Work instructions | The data below holds a line containing "Given: Click the volume speaker tray icon" and a line containing "Task: Open the Reports menu item"; please quote exactly those two lines and every line between them, and nothing else.

(Stored data)
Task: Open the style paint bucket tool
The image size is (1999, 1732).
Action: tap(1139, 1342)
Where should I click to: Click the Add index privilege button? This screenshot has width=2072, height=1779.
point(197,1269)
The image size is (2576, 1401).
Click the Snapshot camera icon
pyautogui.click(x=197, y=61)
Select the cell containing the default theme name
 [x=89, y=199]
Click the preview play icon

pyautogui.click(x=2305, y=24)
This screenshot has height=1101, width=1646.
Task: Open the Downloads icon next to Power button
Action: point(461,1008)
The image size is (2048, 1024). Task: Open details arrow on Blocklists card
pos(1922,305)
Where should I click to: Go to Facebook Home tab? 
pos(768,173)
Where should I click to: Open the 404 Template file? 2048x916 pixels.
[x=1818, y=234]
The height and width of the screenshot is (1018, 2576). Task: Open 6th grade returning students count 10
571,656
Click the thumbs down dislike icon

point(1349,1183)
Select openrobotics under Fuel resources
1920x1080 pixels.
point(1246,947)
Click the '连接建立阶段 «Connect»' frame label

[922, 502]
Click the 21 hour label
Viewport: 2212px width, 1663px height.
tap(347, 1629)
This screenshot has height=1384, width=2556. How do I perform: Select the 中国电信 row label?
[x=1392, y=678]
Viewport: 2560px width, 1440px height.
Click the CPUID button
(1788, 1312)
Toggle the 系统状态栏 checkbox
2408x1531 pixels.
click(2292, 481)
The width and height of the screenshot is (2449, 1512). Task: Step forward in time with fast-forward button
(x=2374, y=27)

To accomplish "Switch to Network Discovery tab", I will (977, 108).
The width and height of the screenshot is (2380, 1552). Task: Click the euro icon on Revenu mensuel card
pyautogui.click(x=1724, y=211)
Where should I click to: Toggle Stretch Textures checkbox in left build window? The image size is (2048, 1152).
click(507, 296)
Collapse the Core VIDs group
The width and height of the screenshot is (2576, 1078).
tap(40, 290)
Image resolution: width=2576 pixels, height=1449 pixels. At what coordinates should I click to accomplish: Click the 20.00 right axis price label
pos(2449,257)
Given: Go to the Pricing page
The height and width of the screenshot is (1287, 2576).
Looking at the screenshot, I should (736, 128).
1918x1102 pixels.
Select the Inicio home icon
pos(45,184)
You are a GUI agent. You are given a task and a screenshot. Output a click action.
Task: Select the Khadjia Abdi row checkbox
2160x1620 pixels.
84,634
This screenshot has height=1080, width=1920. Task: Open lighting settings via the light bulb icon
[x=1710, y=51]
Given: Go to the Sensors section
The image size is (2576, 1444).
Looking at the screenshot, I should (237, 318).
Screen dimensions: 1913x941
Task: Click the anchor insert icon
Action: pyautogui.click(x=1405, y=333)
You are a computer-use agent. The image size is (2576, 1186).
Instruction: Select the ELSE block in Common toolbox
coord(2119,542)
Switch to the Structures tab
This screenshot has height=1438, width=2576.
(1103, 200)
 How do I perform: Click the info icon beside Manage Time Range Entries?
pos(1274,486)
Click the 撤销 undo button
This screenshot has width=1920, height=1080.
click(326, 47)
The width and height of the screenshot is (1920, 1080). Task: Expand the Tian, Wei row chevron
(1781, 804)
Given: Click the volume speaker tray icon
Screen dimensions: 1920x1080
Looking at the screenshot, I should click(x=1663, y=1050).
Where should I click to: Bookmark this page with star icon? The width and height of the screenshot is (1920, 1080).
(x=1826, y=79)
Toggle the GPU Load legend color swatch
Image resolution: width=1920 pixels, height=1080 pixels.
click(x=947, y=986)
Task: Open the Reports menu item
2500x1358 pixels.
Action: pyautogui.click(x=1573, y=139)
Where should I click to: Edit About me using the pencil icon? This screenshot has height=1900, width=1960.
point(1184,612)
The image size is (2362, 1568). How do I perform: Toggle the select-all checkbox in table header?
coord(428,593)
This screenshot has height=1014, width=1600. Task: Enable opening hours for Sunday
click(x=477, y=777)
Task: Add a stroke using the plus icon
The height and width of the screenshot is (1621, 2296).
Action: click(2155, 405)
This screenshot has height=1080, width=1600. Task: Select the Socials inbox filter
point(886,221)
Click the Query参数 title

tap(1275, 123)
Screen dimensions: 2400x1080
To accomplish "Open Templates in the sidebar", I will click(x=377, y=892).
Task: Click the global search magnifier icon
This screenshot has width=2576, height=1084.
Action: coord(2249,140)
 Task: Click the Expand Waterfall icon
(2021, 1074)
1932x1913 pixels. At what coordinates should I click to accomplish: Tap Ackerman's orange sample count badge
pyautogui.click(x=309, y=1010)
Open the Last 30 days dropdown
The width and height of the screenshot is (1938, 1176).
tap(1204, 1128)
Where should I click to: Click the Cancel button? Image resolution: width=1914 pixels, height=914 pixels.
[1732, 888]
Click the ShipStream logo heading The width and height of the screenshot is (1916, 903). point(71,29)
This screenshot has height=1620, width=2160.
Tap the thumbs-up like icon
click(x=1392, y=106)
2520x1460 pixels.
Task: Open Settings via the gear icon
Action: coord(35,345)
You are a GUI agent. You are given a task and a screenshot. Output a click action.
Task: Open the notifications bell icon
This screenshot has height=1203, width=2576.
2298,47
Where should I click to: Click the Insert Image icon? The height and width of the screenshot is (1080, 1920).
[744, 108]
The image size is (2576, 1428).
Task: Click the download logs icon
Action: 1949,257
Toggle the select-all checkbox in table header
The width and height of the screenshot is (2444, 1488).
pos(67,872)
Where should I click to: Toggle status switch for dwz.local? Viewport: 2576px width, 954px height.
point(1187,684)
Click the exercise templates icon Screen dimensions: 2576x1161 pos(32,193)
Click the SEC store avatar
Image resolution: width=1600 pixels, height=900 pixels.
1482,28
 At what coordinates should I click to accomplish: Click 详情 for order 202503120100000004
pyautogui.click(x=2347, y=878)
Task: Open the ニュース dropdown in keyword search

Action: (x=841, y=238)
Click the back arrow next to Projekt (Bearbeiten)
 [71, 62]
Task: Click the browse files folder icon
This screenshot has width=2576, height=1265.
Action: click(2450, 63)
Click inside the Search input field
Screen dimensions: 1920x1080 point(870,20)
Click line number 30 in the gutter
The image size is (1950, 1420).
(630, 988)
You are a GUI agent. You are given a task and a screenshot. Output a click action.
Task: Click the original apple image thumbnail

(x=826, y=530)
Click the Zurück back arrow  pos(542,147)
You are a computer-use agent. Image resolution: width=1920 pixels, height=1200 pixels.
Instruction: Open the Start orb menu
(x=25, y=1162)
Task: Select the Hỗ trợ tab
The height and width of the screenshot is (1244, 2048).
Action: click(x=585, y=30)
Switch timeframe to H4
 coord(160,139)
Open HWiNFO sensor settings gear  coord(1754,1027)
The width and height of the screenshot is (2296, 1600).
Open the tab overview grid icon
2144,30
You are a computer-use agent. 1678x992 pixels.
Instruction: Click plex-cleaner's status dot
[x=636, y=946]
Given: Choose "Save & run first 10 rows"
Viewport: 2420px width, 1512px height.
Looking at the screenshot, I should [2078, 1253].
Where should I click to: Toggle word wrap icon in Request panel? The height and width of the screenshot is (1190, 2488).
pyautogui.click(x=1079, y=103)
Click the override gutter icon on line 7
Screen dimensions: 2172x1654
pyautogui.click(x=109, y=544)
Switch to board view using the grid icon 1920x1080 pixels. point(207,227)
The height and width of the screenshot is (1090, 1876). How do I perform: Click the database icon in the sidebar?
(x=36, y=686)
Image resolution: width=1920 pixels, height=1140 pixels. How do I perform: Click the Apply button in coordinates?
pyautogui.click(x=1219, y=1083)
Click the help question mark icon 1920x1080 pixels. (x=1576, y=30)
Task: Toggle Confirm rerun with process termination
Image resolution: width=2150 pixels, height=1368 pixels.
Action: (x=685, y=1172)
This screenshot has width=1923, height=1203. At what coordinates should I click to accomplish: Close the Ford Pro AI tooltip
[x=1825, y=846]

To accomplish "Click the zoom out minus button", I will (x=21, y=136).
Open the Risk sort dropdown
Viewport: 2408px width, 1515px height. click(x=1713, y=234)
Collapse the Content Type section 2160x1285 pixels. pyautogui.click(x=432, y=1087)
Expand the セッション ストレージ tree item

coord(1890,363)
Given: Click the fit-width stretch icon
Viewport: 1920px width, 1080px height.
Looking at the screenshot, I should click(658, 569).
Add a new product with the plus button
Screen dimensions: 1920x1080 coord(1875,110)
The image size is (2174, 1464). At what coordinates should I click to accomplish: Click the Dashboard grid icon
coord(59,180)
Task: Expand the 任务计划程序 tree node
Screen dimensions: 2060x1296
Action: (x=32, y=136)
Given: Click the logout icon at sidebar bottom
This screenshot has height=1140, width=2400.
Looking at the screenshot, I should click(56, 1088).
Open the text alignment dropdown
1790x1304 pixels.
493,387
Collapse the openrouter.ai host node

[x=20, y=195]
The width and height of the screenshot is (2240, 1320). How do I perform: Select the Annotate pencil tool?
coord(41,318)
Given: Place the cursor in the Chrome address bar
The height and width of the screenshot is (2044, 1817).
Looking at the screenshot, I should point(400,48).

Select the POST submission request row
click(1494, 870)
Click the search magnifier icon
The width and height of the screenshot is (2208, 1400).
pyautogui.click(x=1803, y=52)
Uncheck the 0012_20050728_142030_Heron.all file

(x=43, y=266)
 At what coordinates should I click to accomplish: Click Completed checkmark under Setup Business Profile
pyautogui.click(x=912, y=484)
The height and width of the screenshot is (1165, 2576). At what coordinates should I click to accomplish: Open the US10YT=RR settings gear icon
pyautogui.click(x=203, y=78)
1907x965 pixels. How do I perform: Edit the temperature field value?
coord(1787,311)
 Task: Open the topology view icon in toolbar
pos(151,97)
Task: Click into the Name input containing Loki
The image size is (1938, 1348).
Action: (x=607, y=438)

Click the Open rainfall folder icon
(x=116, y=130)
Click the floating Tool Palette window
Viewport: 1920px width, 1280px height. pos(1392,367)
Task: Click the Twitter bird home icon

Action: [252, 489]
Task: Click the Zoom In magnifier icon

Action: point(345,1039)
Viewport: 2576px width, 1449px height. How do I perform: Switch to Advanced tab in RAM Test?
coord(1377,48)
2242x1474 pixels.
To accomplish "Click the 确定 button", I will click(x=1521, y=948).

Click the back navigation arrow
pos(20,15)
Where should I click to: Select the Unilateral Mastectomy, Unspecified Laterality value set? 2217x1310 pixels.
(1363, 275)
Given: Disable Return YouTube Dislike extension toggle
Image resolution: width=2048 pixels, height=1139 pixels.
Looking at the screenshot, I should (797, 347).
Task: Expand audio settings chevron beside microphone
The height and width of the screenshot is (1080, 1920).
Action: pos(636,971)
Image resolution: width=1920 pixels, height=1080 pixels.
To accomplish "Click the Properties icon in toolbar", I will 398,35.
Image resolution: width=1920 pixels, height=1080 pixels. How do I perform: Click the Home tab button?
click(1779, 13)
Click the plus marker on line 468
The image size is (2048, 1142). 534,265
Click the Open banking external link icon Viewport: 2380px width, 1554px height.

Solution |
Given: Click the volume speaker tray icon
Screen dimensions: 1920x1080
Looking at the screenshot, I should click(x=1663, y=1050).
Where should I click to: Bookmark this page with star icon? The width and height of the screenshot is (1920, 1080).
(x=1826, y=79)
Toggle the GPU Load legend color swatch
Image resolution: width=1920 pixels, height=1080 pixels.
click(x=947, y=986)
Task: Open the Reports menu item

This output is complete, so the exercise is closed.